Là, enfoncés dans un divan, devant une table, ils demandaient, par gourmandise, de la choucroute, du jambon cru de Westphalie, des saucisses au raifort et du pain noir; et l'appétit s'éveillait aux odeurs acidulées qui fumaient dans l'assiette, et la soif, aiguisée par le sel du pain et l'âcre sucre des baies de genièvre qu'ils croquaient dans la choucroute, les faisait lamper, à pleines chopes, le salvator de Munich, une bière magnifique, couleur d'acajou, huileuse et douce.

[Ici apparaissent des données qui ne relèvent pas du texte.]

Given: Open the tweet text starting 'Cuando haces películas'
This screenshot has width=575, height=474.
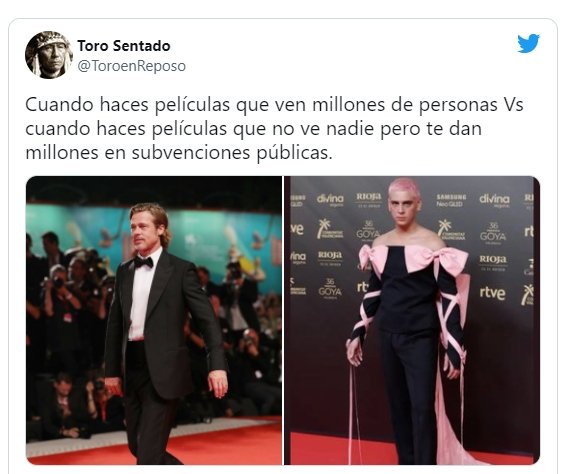Looking at the screenshot, I should [x=274, y=129].
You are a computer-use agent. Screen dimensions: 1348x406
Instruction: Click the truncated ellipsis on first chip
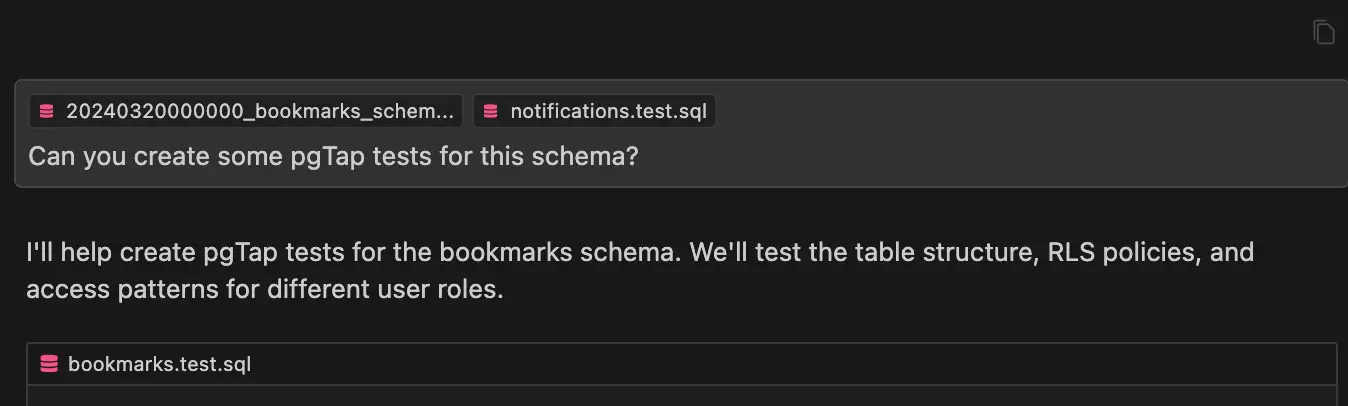[447, 111]
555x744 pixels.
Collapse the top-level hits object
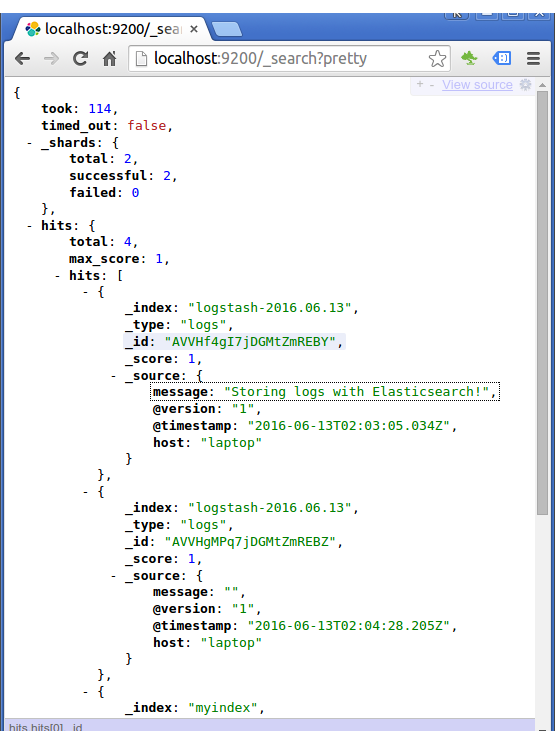[x=29, y=225]
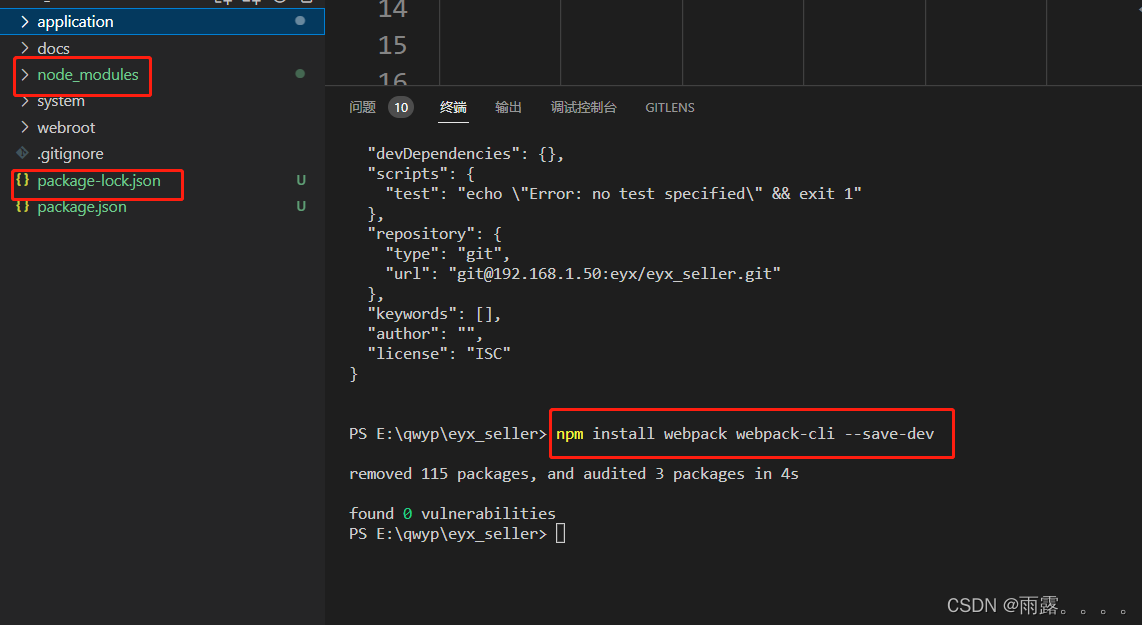Click the JSON braces icon beside package-lock.json
Screen dimensions: 1142x625
pos(22,181)
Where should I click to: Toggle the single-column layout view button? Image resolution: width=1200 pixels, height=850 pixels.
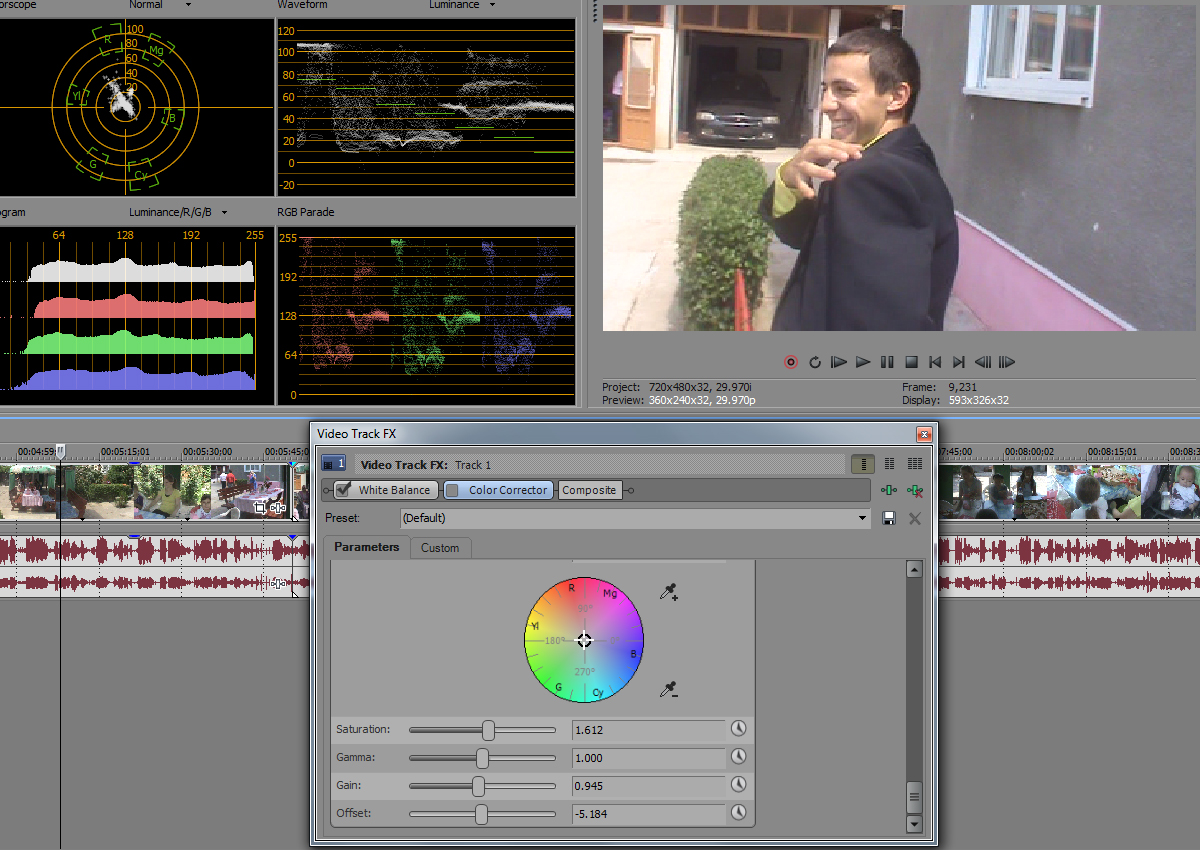[863, 464]
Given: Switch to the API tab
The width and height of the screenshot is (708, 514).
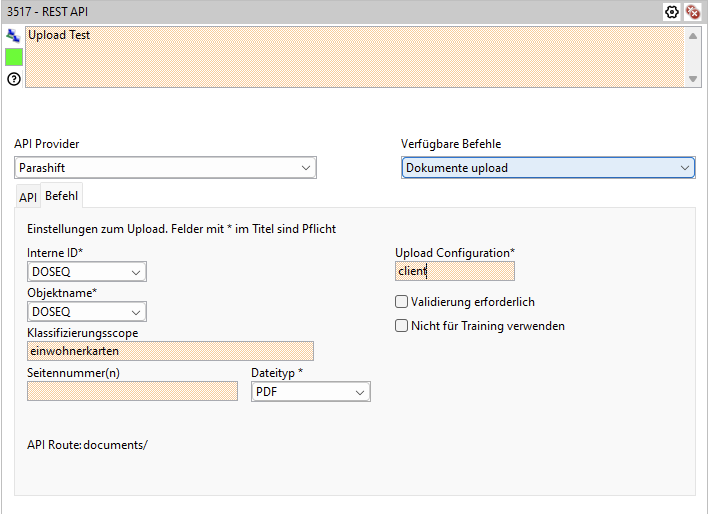Looking at the screenshot, I should 28,197.
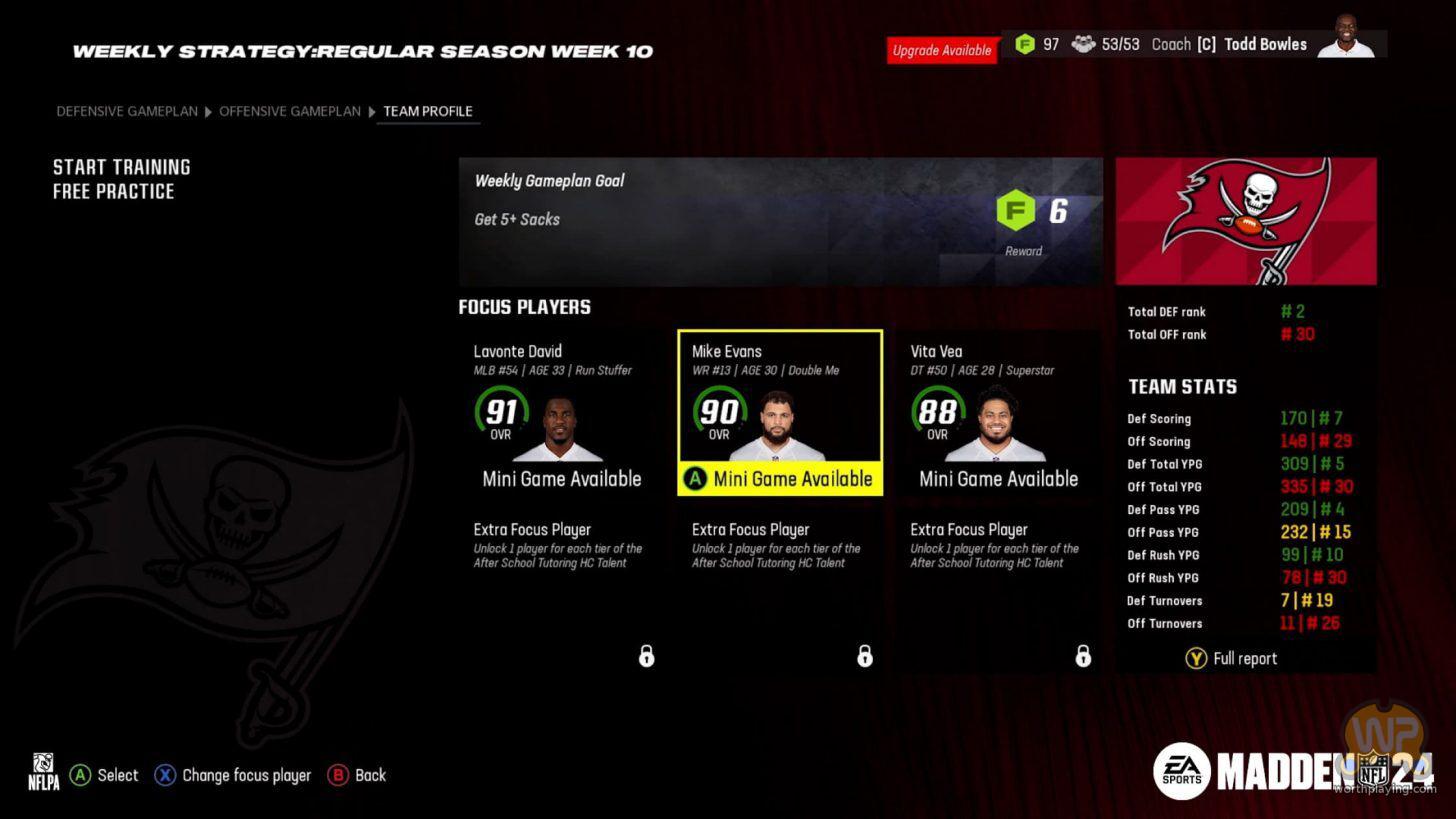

Alors Jeanne s'arrêtait de manger, pour rire, voyant la moustache d'André pleine d'une mousse blanche, semblable à de la crème. Engourdis par cette chaude atmosphère, aveuglés par ce passage ininterrompu de bocks, ils se sentaient des fantaisies d'ivrognes de goûter à toutes ces bouteilles, rangées en bataille sur un rayon, diaprées d'éclairs par des jets de gaz.
Il fait bon ici, soupirait Jeanne, en soufflant et tendant son assiette. André répondait oui;—et tous deux ne parlaient plus, les yeux recueillis devant un buffet rempli de jambons fumés, dorés et gras, les uns suintant des gouttes de gelée pâle sur un plat, les autres montrant de sanglantes entailles laissant voir l'os sous leurs chairs coupées.
Bien qu'ils eussent amplement dîné, ils éprouvaient maintenant presque du mépris pour les nourritures éphémères et fines de Mélanie; la salive leur montait aux lèvres, une vorace fringale les prenait devant ce buffet encombré de larges et solides viandes, flanquées et appuyées encore par des barils de harengs roulés, des corbeilles de pain au fenouil, des craquelins et des bretzel, des saladiers où marinaient des vinaigrettes de museaux de bœufs, des cloches sous lesquelles se liquéfiaient les hauts Munster et les Limbourg.
Et tous deux, l'estomac languissant et chargé, s'attardaient sur leur banquette jusqu'à l'heure de la fermeture; Jeanne, un peu étourdie par la fumée du tabac et par la bière; André rêvant, les yeux ouverts, aux puissantes bitures de l'Alsace, regardant défiler devant lui, en songe, des gilets rouges et des tricornes, des nez en fleur et des ventres ronds, toute une séquelle de pochards rigolos tournant et buvant autour de l'énorme panse du Gambrinus de terre cuite qui se dressait, sur un comptoir, dans la brasserie, victorieux et gorgé, à cheval sur un foudre et le verre en l'air!